10/11/2014 05:23 GMT | Updated 07/01/2015 05:59 GMT

What's So Different About Your Dog's Nutritional Needs?

Often when we feed our dogs, we model it on our own diet and think about what's good for us. However, it's important to remember that cooking for your dog is not the same as cooking for yourself.

The nutritional needs and digestive process of dogs are somewhat different to ours. Diets that aren't balanced to meet your dog's requirements can lead to serious health problems.

Dogs have a need for much more taurine than humans. Taurine is important for healthy heart function. The diet must also provide a correct balance of calcium to phosphorus. The two work together to maintain the growth and structure of the skeletal system and help to avoid deficiencies.

Let's take a closer look at how our dog's digestive system work and see how it's different to ours.

The Mouth

This is where it all starts. As humans we use a combination of sight, smell, texture and taste to help us decide if we like a food or not. Our dogs have a considerably lower amount of taste buds so taste is not a sense they rely heavily on. Instead, their heightened sense of smell is what first attracts them to a food or puts them off it. This is why dogs often eat anything that smells appetising.
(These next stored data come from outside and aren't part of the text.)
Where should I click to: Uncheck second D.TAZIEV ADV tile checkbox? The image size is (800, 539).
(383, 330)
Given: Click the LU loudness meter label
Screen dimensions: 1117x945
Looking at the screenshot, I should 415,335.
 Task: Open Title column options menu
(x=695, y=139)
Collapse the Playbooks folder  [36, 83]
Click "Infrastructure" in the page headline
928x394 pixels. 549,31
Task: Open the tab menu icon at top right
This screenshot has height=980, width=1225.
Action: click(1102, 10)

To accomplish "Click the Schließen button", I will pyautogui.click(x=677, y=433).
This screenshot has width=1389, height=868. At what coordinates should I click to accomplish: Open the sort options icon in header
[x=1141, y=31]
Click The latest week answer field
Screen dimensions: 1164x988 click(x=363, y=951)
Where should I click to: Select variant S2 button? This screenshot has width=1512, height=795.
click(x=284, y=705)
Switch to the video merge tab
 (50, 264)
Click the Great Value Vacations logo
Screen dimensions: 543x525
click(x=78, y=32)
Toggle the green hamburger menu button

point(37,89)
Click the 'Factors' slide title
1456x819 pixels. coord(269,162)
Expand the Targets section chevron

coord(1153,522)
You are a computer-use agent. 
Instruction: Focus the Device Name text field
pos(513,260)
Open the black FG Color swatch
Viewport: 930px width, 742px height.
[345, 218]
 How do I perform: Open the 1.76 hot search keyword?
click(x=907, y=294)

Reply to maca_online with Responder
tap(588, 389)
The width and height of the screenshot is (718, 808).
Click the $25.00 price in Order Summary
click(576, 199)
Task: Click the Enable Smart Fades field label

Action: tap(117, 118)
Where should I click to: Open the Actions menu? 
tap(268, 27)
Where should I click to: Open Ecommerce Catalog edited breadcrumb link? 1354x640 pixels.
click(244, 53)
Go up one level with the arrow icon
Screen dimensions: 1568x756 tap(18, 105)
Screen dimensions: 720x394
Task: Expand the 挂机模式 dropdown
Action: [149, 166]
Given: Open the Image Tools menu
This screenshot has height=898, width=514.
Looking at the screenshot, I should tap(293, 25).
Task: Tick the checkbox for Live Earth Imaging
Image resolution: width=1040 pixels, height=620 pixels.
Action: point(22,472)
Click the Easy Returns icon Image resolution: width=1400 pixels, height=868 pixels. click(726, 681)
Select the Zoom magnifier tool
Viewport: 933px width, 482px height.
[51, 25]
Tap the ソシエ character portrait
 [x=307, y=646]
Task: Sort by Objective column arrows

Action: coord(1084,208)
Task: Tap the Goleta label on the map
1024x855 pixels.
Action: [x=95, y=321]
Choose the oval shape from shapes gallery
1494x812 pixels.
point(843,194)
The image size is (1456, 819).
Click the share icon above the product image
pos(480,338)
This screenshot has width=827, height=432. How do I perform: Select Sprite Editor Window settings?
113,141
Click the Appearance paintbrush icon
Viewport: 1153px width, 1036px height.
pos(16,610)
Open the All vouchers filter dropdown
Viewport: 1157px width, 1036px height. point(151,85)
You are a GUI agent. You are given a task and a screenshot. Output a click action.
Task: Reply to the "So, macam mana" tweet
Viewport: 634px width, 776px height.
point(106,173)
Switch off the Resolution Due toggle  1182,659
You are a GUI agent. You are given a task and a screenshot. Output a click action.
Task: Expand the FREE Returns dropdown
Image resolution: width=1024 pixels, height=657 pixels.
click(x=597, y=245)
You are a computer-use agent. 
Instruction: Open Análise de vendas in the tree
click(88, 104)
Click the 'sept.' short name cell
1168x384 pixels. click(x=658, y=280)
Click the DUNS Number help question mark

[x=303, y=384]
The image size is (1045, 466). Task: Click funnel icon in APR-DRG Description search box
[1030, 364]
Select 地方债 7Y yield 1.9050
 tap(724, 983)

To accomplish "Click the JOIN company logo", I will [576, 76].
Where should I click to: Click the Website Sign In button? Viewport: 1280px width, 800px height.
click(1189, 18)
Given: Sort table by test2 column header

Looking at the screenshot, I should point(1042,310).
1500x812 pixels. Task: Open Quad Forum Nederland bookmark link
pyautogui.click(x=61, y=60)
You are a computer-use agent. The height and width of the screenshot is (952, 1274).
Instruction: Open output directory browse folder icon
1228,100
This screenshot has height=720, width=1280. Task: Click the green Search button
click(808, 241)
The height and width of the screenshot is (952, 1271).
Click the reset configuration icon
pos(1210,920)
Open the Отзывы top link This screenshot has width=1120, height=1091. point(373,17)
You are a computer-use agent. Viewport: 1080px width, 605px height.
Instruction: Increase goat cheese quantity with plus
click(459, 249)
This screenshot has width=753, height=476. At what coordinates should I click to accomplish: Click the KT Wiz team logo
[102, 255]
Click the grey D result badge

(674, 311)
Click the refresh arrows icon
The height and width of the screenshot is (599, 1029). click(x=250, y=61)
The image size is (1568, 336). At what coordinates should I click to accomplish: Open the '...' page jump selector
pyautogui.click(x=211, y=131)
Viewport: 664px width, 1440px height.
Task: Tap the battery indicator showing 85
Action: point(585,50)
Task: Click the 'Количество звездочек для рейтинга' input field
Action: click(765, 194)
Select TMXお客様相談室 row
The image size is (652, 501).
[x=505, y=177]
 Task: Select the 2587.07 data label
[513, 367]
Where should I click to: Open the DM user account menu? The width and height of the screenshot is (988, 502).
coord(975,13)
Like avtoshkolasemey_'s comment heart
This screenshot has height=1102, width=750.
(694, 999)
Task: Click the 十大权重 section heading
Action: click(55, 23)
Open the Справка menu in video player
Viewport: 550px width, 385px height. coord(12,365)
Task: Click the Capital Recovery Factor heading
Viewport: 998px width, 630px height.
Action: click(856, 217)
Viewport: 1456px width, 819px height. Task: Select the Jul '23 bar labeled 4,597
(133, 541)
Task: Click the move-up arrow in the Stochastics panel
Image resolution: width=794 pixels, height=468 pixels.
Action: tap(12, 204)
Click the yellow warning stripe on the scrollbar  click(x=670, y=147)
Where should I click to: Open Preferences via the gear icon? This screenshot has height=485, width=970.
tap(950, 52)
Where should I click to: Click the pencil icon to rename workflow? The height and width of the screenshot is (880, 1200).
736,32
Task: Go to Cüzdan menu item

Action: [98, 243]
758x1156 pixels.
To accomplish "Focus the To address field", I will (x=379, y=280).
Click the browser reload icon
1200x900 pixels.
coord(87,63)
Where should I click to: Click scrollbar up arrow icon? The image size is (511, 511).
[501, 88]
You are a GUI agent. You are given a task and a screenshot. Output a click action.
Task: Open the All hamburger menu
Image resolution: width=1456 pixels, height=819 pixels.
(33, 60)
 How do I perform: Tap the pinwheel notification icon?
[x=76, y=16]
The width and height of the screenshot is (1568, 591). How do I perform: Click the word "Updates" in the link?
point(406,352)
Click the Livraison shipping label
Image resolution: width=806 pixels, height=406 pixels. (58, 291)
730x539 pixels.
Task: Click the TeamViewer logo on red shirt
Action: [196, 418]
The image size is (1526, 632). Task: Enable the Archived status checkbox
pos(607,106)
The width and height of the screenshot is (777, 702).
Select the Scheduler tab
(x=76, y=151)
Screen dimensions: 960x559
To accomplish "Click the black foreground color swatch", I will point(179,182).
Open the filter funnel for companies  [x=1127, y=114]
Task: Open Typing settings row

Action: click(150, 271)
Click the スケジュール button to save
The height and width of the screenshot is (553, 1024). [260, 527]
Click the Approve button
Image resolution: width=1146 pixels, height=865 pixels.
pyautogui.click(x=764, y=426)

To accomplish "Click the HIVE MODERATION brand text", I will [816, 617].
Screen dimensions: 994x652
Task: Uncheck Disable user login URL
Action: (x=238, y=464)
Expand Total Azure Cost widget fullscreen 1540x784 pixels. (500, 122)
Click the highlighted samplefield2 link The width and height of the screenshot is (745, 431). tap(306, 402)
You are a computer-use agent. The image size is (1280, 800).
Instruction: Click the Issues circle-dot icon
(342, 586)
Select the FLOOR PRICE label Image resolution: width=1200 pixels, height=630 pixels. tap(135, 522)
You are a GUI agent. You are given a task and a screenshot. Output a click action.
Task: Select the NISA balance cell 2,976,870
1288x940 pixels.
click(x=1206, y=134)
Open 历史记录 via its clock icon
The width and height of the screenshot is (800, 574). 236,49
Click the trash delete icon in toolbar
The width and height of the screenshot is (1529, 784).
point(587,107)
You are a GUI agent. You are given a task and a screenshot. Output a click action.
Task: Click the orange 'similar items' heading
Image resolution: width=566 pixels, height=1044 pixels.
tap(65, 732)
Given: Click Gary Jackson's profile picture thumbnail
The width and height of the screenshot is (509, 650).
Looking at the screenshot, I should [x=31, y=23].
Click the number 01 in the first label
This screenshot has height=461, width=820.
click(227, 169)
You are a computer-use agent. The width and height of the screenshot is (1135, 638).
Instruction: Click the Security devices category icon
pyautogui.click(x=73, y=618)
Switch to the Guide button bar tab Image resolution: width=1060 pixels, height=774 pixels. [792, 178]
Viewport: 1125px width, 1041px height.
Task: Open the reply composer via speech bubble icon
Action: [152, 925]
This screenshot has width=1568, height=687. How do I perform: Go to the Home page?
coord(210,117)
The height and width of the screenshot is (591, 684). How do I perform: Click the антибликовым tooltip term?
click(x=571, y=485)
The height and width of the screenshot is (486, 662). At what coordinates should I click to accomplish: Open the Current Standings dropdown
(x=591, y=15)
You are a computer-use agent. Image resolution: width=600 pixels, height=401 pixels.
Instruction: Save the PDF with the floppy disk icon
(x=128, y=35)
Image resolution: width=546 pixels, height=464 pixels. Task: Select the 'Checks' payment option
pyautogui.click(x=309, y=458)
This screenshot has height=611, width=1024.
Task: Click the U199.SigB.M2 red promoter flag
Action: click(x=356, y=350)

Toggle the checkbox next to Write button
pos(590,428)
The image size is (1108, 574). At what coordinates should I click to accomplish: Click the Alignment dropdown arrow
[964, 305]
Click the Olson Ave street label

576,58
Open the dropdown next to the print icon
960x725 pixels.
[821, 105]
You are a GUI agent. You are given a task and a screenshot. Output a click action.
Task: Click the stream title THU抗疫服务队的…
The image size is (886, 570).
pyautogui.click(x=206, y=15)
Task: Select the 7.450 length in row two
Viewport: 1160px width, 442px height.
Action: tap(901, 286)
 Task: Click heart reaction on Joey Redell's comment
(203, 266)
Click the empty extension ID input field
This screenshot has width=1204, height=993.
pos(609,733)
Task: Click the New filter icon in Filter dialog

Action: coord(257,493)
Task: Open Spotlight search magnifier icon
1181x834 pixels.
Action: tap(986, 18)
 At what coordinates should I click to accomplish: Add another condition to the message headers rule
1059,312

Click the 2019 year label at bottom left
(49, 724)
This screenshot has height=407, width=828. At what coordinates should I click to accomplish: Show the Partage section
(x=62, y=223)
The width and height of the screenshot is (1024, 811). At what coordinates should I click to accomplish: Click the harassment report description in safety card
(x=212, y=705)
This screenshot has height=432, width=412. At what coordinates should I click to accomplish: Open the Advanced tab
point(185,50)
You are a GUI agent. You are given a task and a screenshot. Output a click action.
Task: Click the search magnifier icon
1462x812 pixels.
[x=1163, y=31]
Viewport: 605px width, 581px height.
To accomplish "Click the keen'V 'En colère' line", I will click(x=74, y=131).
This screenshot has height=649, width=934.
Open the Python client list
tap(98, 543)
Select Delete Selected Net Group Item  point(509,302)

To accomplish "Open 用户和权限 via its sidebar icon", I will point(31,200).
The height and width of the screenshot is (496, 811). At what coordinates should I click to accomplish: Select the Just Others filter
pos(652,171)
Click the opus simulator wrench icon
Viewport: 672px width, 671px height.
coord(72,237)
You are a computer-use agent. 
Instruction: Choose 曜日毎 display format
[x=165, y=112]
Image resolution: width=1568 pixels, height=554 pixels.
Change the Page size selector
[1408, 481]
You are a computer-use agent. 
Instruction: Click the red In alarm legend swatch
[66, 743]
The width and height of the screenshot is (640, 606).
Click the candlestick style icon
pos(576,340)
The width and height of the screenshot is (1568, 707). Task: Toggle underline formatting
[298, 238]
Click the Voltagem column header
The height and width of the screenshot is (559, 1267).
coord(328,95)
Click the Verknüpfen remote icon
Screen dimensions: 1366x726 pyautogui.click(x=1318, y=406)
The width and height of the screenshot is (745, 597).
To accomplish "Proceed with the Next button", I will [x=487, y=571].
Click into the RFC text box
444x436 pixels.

Our teeth are designed to tear and grind food. If you compare your molars to your dogs you will see that yours are flat. Your dogs' molars on the other hand, are shaped more like mountains. They are designed to tear and shred.

The time we spends chewing food is quiet long. Your dog may chew once or twice only before swallowing. The amount of time dogs spend chewing food is too short for digestion to begin. For that reason dogs do not produce amylase in their saliva - it would simply be a waste of creation. Instead, dogs produce pancreatic amylase and break down starch for absorption in their duodenum (the first section of the small intestine).

The lack of amylase in your dog's saliva means starches tend to stick to the teeth causing plaque and tartar to build up. That is why your dog is much more likely to develop gum disease compared to us humans who tend to develop cavities from the sugars.


Your dog's stomach is much larger and more acidic than yours. This very acidic stomach kills most of the bacteria found in the 'less than fresh' foods your dog might pick up out on a walk. Another difference is the time food stays in the stomach. Your dog keeps the food in the stomach for longer compared to us humans. This is why your dog can live with being fed only twice a day.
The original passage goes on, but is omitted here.